A história é daquelas que parecem fofoca absurda, mas carregam uma camada bem mais séria. Durante o namoro com Vini Jr., Virginia contou em entrevista que precisava comunicar ao jogador sobre qualquer medicamento ginecológico usado na região íntima. O motivo era o risco de substâncias presentes em alguns produtos serem transferidas por contato íntimo e aparecerem em exames antidoping do atleta.
Na prática, isso significava que até uma pomada ginecológica poderia virar assunto de equipe médica, protocolo esportivo e possível risco de punição. A influenciadora citou, à época, o cuidado com medicamentos usados na região íntima, e o caso levantou discussão sobre até onde a rotina de um atleta de elite interfere na vida de quem se relaciona com ele.
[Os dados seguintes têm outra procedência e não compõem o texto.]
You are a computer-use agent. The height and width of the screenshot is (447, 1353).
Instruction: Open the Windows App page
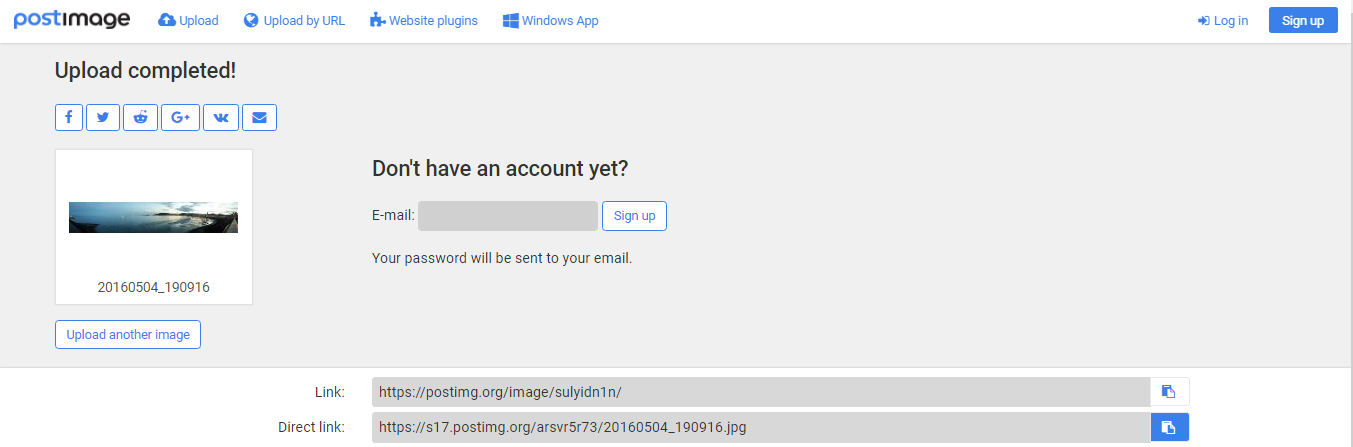click(x=550, y=20)
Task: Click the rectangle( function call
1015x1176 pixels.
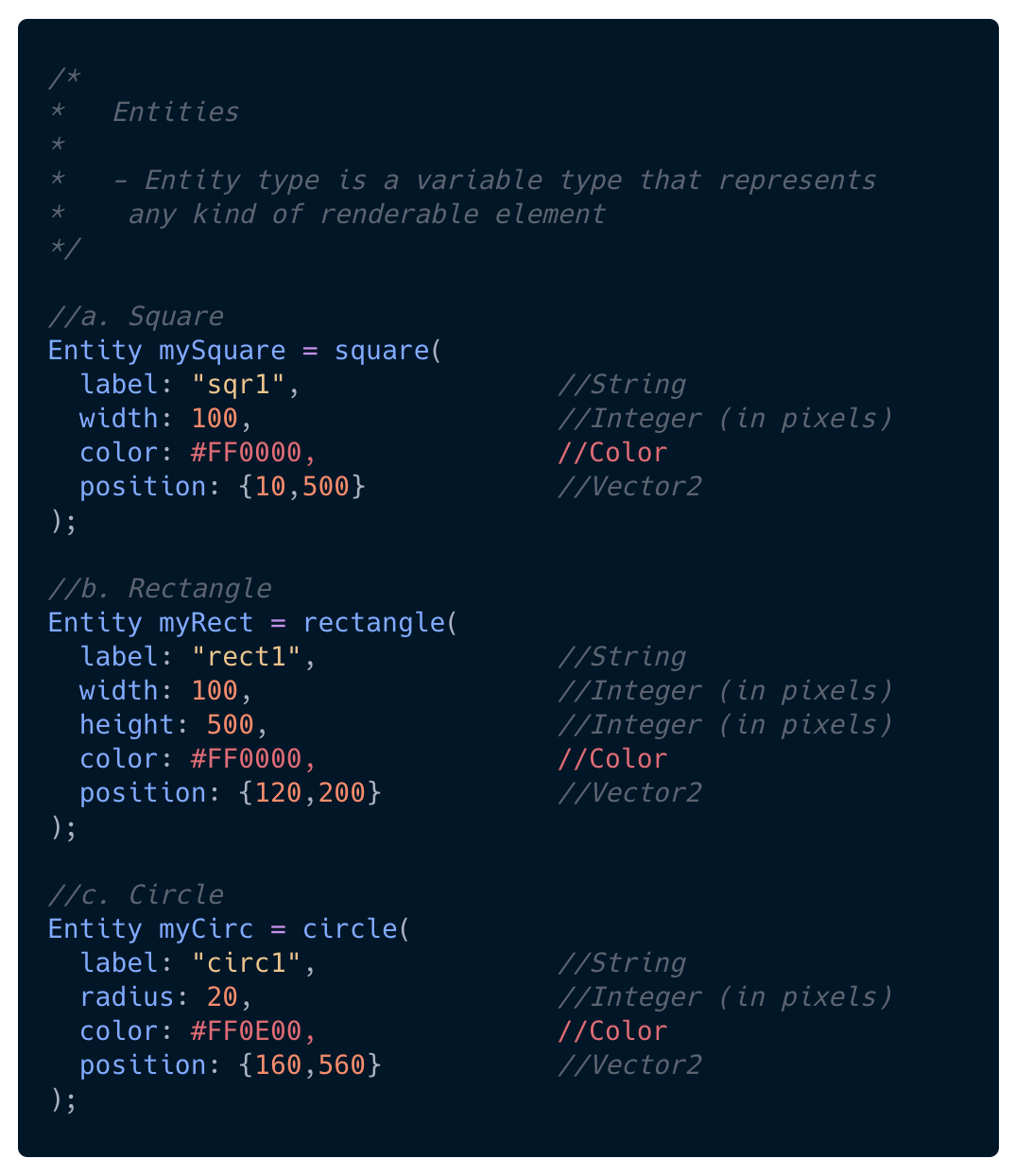Action: (380, 623)
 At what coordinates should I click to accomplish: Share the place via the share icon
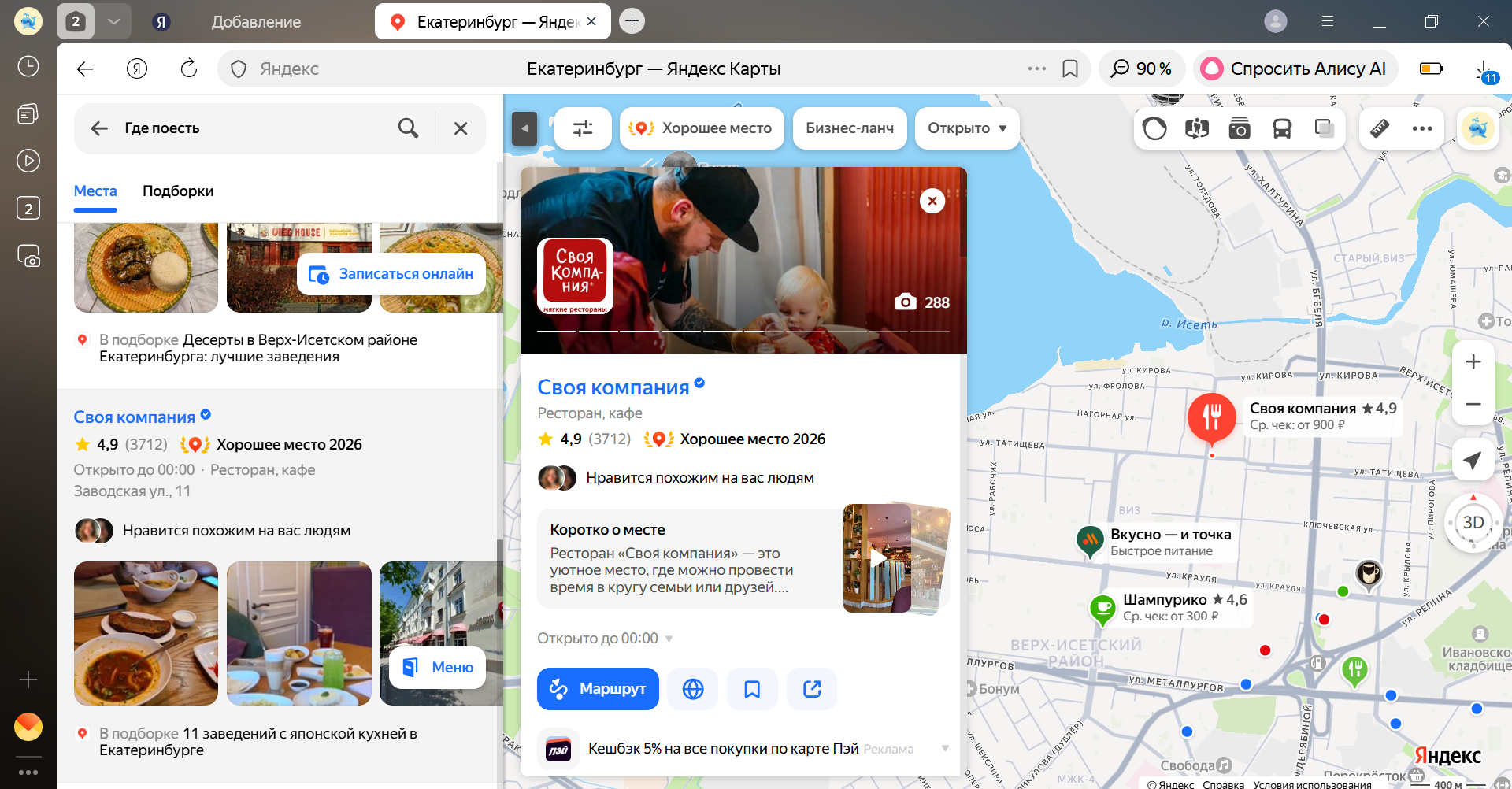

O ponto central aqui não é transformar cuidado médico em escândalo barato. Jogador profissional vive cercado por controle, exame, substância proibida, lista da WADA e medo de falso positivo. Mas, minha filha, quando até uma pomada usada por uma mulher precisa ser comunicada, aprovada ou discutida porque pode afetar o corpo do namorado, o namoro deixa de ser só romance e vira quase um departamento jurídico-farmacêutico.
E esse detalhe ganha outro peso agora, depois do fim do namoro de Virginia e Vini Jr. A influenciadora anunciou a separação falando em “inegociável” e em encerrar algo quando deixa de fazer sentido. Não citou esse episódio da pomada como motivo do término, e ninguém aqui vai cravar o que não foi dito. Mas o caso ajuda a entender o ambiente de controle em torno da relação.

Porque uma coisa é namorar um jogador do Real Madrid, viajar para Madri, aparecer em foto de casal poderoso e viver aquele glamour todo que a internet adora consumir. Outra coisa é lidar com a engrenagem invisível por trás: calendário de jogos, assessoria, pressão pública, regras médicas, protocolos antidoping e até o cuidado com o que se usa no próprio corpo.
A pergunta que fica é simples: quanto de liberdade uma mulher perde quando entra em uma relação onde a rotina do outro exige vigilância até sobre detalhes íntimos? Virginia sempre vendeu uma imagem de mulher prática, acelerada, empresária de si mesma, dona da própria agenda. Só que, nesse caso, até um tratamento ginecológico poderia virar assunto compartilhado. E isso, para qualquer pessoa, pesa.
Agora, no domingo nublado do Cosme Velho, enquanto meu bolo de laranja ainda nem entrou no forno e o suco de melancia já ameaça virar obrigação, eu só consigo pensar nisso: talvez o “inegociável” de Virginia não tenha nascido de um único episódio, mas de uma soma de pequenas invasões. Meu amor, quando até a pomada precisa pedir licença, o romance já está usando crachá de visitante.